Using patient samples obtained during the ALLOZITHRO trial, Vallet et al sought to understand mechanisms through which azithromycin might promote disease recurrence. The authors performed complementary flow cytometric, mass cytometric, and single-cell transcriptional analyses on peripheral blood, as well as metabolomic analysis, to construct an integrated assessment of cellular composition and pathways affected by azithromycin administration. They found that azithromycin treatment led to an actual reduction in T cell number. Moreover, these T cells were skewed toward increased T regulatory, central and effector memory T_H2 CD4⁺, and exhausted CD8⁺ central memory (PD-1, TIGIT, and TOX expressing) cells with a concomitant decrease in cytotoxic (Granzyme B expressing) CD8⁺ central memory cells. Analysis of plasma and intracellular metabolic pathways demonstrated lower glycolytic activity, which is central to T cell activation and effector functions hypothesized to be the basis for GVL. This finding was confirmed in vitro, with inhibition of glycolysis observed in T cells cultured with azithromycin. Additional in vitro work demonstrated that azithromycin treatment directly led to inhibition of T cell proliferation, which was exacerbated by the addition of cyclosporine, suggesting an additive effect of azithromycin with GVHD prophylaxis. These data advance our understanding of possible mechanisms of relapse after HSCT through T cell exhaustion and ineffective cytotoxic function that may be exacerbated by exposure to azithromycin. Future studies should leverage these and other advanced technologies, such as spatial and interactional analysis at single-cell resolution to gain a deeper understanding of intra- and intercellular crosstalk driving both relapse and GVL. Although relapse is likely multifactorial, exhausted or immunoregulatory T cells are likely candidates as drivers. Preclinical studies of graft selection/manipulation to reduce or reverse exhaustion and promote antitumor T cell activity will further elucidate the precise cell subsets and pathways responsible for loss of GVL and identify novel therapeutic targets.

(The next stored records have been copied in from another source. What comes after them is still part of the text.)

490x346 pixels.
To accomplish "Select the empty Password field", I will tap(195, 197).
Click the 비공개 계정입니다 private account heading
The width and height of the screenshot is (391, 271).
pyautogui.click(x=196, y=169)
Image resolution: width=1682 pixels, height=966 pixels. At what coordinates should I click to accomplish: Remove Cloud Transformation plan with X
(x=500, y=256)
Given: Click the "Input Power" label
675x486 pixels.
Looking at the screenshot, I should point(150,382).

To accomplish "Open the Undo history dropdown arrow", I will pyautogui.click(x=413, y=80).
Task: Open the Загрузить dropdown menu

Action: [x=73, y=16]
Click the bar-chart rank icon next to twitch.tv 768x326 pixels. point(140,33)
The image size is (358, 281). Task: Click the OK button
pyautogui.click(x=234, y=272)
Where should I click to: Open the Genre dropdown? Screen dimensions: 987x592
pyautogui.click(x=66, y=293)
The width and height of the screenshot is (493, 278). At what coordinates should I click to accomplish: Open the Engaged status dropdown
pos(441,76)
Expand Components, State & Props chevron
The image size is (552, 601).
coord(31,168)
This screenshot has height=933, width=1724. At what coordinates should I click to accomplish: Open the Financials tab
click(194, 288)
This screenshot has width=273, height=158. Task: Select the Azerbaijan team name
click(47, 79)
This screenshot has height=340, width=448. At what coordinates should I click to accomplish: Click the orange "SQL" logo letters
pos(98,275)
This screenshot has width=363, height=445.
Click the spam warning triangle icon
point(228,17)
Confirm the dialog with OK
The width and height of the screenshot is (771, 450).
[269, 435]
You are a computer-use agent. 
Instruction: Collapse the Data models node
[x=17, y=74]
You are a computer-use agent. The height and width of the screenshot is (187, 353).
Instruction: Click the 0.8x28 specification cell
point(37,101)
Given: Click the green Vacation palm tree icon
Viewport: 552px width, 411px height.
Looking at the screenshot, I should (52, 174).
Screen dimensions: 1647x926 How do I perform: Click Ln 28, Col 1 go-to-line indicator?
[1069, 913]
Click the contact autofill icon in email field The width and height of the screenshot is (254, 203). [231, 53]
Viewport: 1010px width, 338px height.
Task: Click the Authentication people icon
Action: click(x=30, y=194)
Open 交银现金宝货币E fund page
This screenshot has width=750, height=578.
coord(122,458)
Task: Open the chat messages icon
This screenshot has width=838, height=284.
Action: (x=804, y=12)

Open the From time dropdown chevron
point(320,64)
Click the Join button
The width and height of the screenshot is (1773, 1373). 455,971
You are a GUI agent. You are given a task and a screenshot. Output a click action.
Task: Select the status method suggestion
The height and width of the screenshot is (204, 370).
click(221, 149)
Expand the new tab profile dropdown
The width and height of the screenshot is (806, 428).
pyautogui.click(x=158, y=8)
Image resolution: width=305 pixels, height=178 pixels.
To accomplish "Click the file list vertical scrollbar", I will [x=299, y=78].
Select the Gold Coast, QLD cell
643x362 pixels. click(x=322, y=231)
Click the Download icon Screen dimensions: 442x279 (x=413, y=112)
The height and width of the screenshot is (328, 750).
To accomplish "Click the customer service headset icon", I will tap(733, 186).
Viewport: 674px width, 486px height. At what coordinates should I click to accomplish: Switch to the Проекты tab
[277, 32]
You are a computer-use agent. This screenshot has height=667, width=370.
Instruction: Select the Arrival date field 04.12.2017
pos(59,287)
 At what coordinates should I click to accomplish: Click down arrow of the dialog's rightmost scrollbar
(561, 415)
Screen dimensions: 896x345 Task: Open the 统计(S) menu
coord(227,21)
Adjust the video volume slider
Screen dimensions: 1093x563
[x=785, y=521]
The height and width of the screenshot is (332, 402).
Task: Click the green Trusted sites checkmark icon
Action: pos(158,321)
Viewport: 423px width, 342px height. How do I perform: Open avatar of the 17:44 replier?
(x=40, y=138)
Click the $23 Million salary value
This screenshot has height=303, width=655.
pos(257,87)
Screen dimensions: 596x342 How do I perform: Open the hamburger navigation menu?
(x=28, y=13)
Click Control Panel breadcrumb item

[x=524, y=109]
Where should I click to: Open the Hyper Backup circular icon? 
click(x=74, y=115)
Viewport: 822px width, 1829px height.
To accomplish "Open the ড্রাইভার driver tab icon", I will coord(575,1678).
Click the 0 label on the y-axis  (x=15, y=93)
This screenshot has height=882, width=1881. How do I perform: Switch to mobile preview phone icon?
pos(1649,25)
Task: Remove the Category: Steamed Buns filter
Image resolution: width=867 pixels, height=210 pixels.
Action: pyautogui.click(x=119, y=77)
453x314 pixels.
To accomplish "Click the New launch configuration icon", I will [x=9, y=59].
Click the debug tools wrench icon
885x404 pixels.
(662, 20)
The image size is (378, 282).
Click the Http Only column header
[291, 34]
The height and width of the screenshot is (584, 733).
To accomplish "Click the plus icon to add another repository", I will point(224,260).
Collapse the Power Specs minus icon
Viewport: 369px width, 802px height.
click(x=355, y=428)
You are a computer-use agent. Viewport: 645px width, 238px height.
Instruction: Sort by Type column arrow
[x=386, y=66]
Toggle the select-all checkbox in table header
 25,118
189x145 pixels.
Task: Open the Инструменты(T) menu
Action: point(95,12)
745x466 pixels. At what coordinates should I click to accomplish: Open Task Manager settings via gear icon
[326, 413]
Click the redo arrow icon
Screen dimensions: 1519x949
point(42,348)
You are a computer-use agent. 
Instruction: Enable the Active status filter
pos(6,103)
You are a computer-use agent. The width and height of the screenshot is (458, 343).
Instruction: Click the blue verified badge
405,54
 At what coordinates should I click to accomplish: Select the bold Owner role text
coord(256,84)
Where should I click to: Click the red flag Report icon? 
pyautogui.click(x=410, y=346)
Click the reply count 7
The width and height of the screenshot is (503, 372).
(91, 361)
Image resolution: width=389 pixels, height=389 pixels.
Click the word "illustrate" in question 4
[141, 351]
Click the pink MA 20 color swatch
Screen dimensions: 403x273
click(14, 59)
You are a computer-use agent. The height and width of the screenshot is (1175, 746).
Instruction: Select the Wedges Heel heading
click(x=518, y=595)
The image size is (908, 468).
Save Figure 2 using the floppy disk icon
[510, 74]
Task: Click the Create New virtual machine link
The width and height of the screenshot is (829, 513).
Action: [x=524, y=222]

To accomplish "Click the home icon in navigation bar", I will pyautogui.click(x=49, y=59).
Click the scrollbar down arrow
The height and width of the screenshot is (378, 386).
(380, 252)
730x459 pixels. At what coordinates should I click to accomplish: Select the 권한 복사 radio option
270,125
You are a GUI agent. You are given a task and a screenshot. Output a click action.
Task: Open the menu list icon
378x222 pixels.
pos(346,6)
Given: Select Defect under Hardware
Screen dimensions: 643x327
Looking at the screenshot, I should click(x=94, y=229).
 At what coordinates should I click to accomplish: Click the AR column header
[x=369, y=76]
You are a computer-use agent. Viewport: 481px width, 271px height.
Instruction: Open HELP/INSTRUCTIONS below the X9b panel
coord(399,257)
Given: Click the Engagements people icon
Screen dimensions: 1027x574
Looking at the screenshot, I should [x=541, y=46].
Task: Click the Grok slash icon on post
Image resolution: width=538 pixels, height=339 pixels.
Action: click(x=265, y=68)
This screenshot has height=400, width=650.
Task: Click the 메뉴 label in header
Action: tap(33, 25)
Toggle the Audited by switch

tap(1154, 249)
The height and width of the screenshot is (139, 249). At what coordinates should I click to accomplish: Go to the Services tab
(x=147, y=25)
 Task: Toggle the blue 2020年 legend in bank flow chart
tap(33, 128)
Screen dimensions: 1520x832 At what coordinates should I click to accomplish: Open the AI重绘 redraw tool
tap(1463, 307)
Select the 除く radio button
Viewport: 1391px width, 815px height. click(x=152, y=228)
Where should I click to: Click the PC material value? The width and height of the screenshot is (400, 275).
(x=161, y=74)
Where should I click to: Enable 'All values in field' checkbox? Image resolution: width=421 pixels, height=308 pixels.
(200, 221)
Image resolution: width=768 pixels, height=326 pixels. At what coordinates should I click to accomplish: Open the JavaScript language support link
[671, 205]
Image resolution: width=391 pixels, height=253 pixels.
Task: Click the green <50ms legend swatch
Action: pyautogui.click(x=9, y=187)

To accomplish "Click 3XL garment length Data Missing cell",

Relapse remains the major cause of failure after allogeneic transplantation for malignant disease.⁸ Although GVL mediated by donor T cells has been broadly accepted as a primary driver of antitumor activity for decades, the underlying mechanisms remain surprisingly poorly understood.⁹ GVL and GVHD are often thought of as 2 sides of the same coin: Proinflammatory T cell activity promotes GVL and prevents relapse, but overactivity of donor T cells causes deleterious inflammation leading to GVHD. Various attempts at manipulating HSCT grafts to promote GVL and reduce GVHD have been made but are not yet specific enough to separate these processes. For example, HSCT with in vivo or ex vivo T cell depletion (TCD) has been used successfully for improved GVHD prevention, but some studies of TCD have shown higher relapse rates, particularly for chronic myelogenous leukemia.¹⁰ These observations highlight the need for more sophisticated understanding of the precise molecular mechanisms and T cell functional subsets responsible for mediating GVL and GVHD. Integrating next-generation technologies for transcriptional, metabolomic, and pathway analysis improves characterization of the diverse immune subsets at a single-cell level beyond traditional immunophenotyping.

Fine-tuning the balance of pro- and antiinflammatory factors to promote GVL while limiting GVHD is the “holy grail” of HSCT. Altogether, Vallet et al provide compelling evidence for a role of azithromycin in modulating T cell activity after HSCT to promote relapse and underscore how much remains undiscovered in understanding the complex interplay of therapies, cells, and metabolic pathways driving relapse and GVL.

Conflict-of-interest disclosure: R.J.S. is a consultant for Vor Biopharma, Neovii, CSL Behring, Bluesphere Bio, Cugene, and Jasper; on the Data Safety Monitoring Board of Juno Therapeutics/BMS/Celgene USA; and on the Board of Directors of NMPD Be the Match, USA. K.M. declares no competing financial interests.